- _WHAT TO WORK ON_: Below are lines of data; restate word for word those running from the line containing "You are a GUI" to the line containing "Task: Select 40_HQS_Audio_Rev01", inclusive, and no others.

- _TASK MATERIAL_:
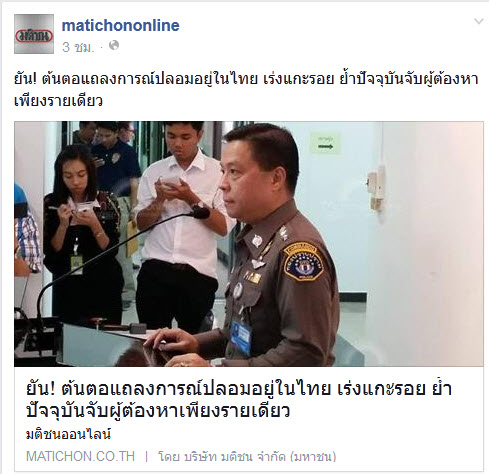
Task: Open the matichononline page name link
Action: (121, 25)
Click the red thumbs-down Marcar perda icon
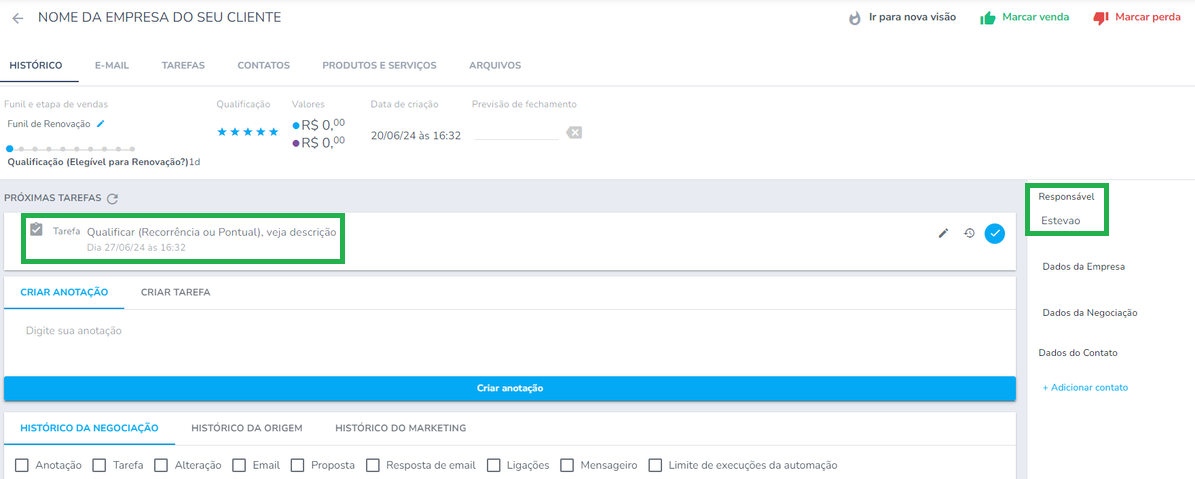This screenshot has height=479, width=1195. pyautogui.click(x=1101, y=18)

---

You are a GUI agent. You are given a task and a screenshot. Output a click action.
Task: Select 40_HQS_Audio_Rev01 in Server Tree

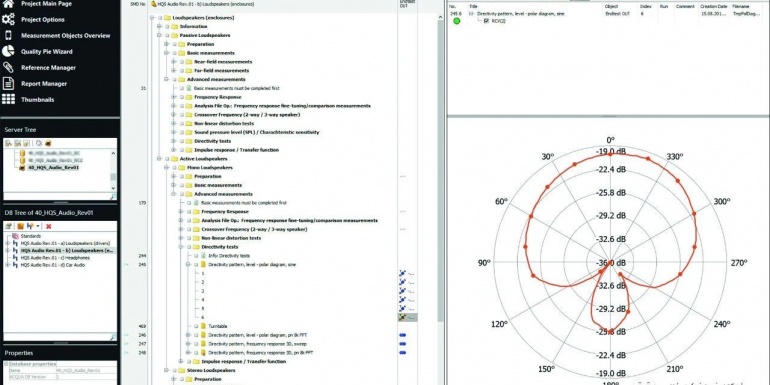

- _WRITTEN ANSWER_:
You are a GUI agent. You are given a task and a screenshot. Output a click action.
Task: Select 40_HQS_Audio_Rev01 in Server Tree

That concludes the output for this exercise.